■ What you will do
All lines from the one containing "Task: Switch to the dynamodb AWS CLI tab" through the last line below must be duplicated exactly, with nothing outside that span.

Data entries:
==============================

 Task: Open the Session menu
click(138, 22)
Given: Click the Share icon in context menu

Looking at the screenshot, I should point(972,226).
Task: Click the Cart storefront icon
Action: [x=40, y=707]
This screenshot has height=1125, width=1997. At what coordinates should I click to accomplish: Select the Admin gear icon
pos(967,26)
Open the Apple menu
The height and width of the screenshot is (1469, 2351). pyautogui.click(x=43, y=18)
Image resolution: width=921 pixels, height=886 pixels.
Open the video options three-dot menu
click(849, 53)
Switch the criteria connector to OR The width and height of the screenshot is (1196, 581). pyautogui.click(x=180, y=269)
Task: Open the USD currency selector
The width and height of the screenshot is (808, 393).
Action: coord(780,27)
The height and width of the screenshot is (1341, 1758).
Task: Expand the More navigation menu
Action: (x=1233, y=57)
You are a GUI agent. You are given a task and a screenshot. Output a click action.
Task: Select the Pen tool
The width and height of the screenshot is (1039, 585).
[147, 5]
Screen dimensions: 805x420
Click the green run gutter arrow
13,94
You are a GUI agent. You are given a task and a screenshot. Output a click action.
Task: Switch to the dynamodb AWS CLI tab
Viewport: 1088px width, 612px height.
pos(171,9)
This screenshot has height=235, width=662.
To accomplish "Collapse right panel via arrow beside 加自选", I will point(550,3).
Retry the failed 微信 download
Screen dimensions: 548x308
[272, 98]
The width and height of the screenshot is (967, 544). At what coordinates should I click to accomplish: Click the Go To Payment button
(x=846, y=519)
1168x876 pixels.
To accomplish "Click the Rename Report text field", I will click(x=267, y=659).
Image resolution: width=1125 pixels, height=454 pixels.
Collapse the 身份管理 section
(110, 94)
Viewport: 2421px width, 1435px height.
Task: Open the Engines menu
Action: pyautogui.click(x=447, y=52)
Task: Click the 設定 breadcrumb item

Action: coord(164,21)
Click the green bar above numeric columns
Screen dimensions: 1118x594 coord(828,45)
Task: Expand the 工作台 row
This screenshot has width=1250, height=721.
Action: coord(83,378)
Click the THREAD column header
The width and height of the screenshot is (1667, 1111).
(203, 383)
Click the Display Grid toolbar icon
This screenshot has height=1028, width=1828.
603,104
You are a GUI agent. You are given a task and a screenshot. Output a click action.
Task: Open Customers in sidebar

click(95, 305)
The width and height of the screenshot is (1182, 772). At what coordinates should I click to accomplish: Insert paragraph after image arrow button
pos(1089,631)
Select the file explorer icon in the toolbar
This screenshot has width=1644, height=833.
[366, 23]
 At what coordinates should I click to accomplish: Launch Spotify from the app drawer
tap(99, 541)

==============================

■ Your response
Task: Switch to the dynamodb AWS CLI tab
Viewport: 1088px width, 612px height.
pos(171,9)
This screenshot has height=235, width=662.
To accomplish "Collapse right panel via arrow beside 加自选", I will point(550,3).
Retry the failed 微信 download
Screen dimensions: 548x308
[272, 98]
The width and height of the screenshot is (967, 544). At what coordinates should I click to accomplish: Click the Go To Payment button
(x=846, y=519)
1168x876 pixels.
To accomplish "Click the Rename Report text field", I will click(x=267, y=659).
Image resolution: width=1125 pixels, height=454 pixels.
Collapse the 身份管理 section
(110, 94)
Viewport: 2421px width, 1435px height.
Task: Open the Engines menu
Action: pyautogui.click(x=447, y=52)
Task: Click the 設定 breadcrumb item

Action: coord(164,21)
Click the green bar above numeric columns
Screen dimensions: 1118x594 coord(828,45)
Task: Expand the 工作台 row
This screenshot has width=1250, height=721.
Action: coord(83,378)
Click the THREAD column header
The width and height of the screenshot is (1667, 1111).
(203, 383)
Click the Display Grid toolbar icon
This screenshot has height=1028, width=1828.
603,104
You are a GUI agent. You are given a task and a screenshot. Output a click action.
Task: Open Customers in sidebar

click(95, 305)
The width and height of the screenshot is (1182, 772). At what coordinates should I click to accomplish: Insert paragraph after image arrow button
pos(1089,631)
Select the file explorer icon in the toolbar
This screenshot has width=1644, height=833.
[366, 23]
 At what coordinates should I click to accomplish: Launch Spotify from the app drawer
tap(99, 541)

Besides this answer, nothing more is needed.